Researchers Unveil AI-Powered Atomic Fabrication Technique

Scientists from the NUS have created a novel method for fabricating quantum materials at the atomic scale using AI, offering significant advancements in the control and production of these materials for research and practical applications. This method, involving the CARP concept, demonstrates the potential for AI to revolutionize atomic manufacturing and quantum material research. (Artist’s concept). Credit: SciTechDaily.com

Researchers at the National University of Singapore (NUS) have developed an innovative method for creating carbon-based quantum materials atom by atom. This method combines the use of scanning probe microscopy with advanced deep neural networks. The achievement underlines the capabilities of artificial intelligence (AI) in manipulating materials at the sub-angstrom level, offering significant advantages for basic science and potential future uses.

Open-shell magnetic nanographenes represent a technologically appealing class of new carbon-based quantum materials, which host robust π-spin centers and non-trivial collective quantum magnetism. These properties are crucial for developing high-speed electronic devices at the molecular level and creating quantum bits, the building blocks of quantum computers.

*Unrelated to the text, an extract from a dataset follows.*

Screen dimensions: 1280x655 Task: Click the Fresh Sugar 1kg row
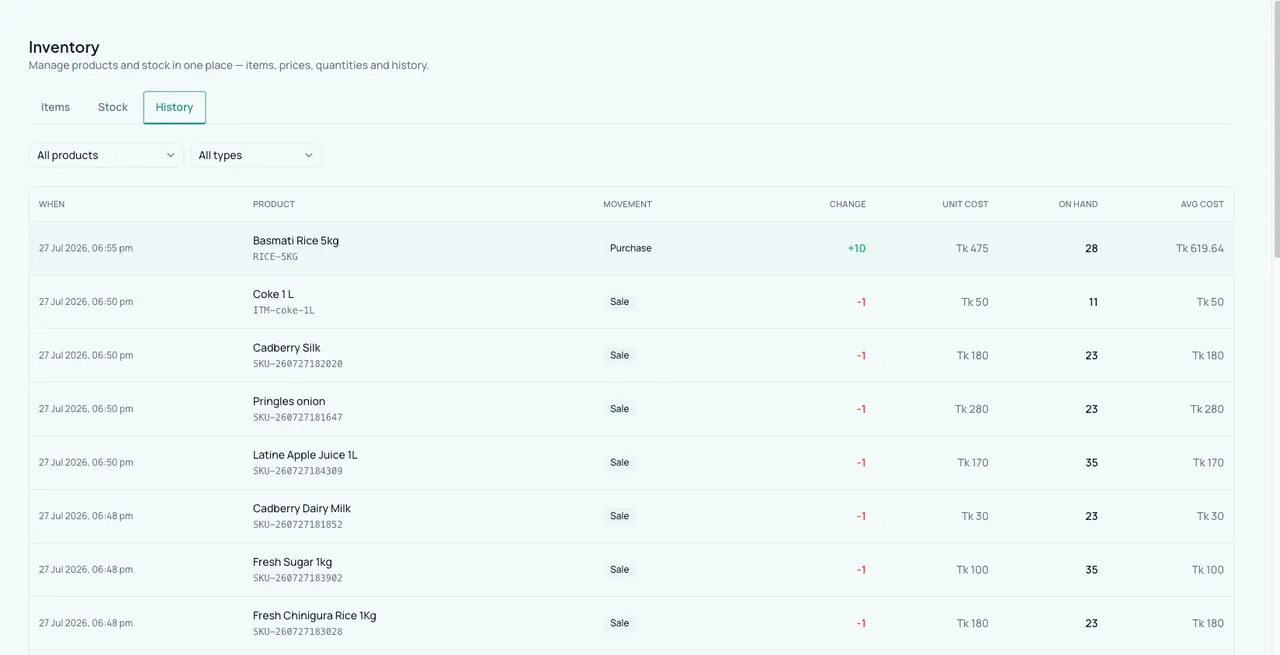(x=631, y=570)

Despite significant advancements in the synthesis of these materials through on-surface synthesis, a type of solid-phase chemical reaction, achieving precise fabrication and tailoring of the properties of these quantum materials at the atomic level has remained a challenge.

AI Enabled Atomic Robotic Probe To Advance Quantum Material Manufacturing

The figure illustrates the chemist-intuited atomic robotic probe that would allow chemists to precisely fabricate organic quantum materials at the single-molecule level. The robotic probe can conduct real-time autonomous single-molecule reactions with chemical bond selectivity, demonstrating the fabrication of quantum materials with a high level of control. Credit: Nature Synthesis

The CARP Concept

The research team, led by Associate Professor Lu Jiong from the NUS Department of Chemistry and the Institute for Functional Intelligent Materials together with Associate Professor Zhang Chun from the NUS Department of Physics, have introduced the concept of the chemist-intuited atomic robotic probe (CARP) by integrating probe chemistry knowledge and artificial intelligence to fabricate and characterize open-shell magnetic nanographenes at the single-molecule level. This allows for precise engineering of their π-electron topology and spin configurations in an automated manner, mirroring the capabilities of human chemists.


Demonstration of the AI-driven chemist-intuited atomic robotic probe. Credit: Nature Synthesis

The CARP concept, utilises deep neural networks trained using the experience and knowledge of surface science chemists, to autonomously synthesize open-shell magnetic nanographenes. It can also extract chemical information from the experimental training database, offering conjunctures about unknown mechanisms. This serves as an essential supplement to theoretical simulations, contributing to a more comprehensive understanding of probe chemistry reaction mechanisms. The research work is a collaboration involving Associate Professor Wang Xiaonan from Tsinghua University in China.

Publication and Potential

The research findings were recently published in the journal Nature Synthesis.

The researchers tested the CARP concept on a complicated site-selective cyclodehydrogenation reaction used for producing chemical compounds with specific structural and electronic properties. Results show that the CARP framework can efficiently adopt the expert knowledge of the scientist and convert it into machine-understandable tasks, mimicking the workflow to perform single-molecule reactions that can manipulate the geometric shape and spin characteristic of the final chemical compound.

In addition, the research team aims to harness the full potential of AI capabilities by extracting hidden insights from the database. They established a smart learning paradigm using a game theory-based approach to examine the framework’s learning outcomes. The analysis shows that CARP effectively captured important details that humans might miss, especially when it comes to making the cyclodehydrogenation reaction successful. This suggests that the CARP framework could be a valuable tool for gaining additional insights into the mechanisms of unexplored single-molecule reactions.

Assoc Prof Lu said, “Our main goal is to work at the atomic level to create, study, and control these quantum materials. We are striving to revolutionize the production of these materials on surfaces to enable more control over their outcomes, right down to the level of individual atoms and bonds.

“Our goal in the near future is to extend the CARP framework further to adopt versatile on-surface probe chemistry reactions with scale and efficiency. This has the potential to transform conventional laboratory-based on-surface synthesis process towards on-chip fabrication for practical applications. Such transformation could play a pivotal role in accelerating the fundamental research of quantum materials and usher in a new era of intelligent atomic fabrication,” added Assoc Prof Lu.

Reference: “Intelligent synthesis of magnetic nanographenes via chemist-intuited atomic robotic probe” by Jie Su, Jiali Li, Na Guo, Xinnan Peng, Jun Yin, Jiahao Wang, Pin Lyu, Zhiyao Luo, Koen Mouthaan, Jishan Wu, Chun Zhang, Xiaonan Wang and Jiong Lu, 29 February 2024, Nature Synthesis.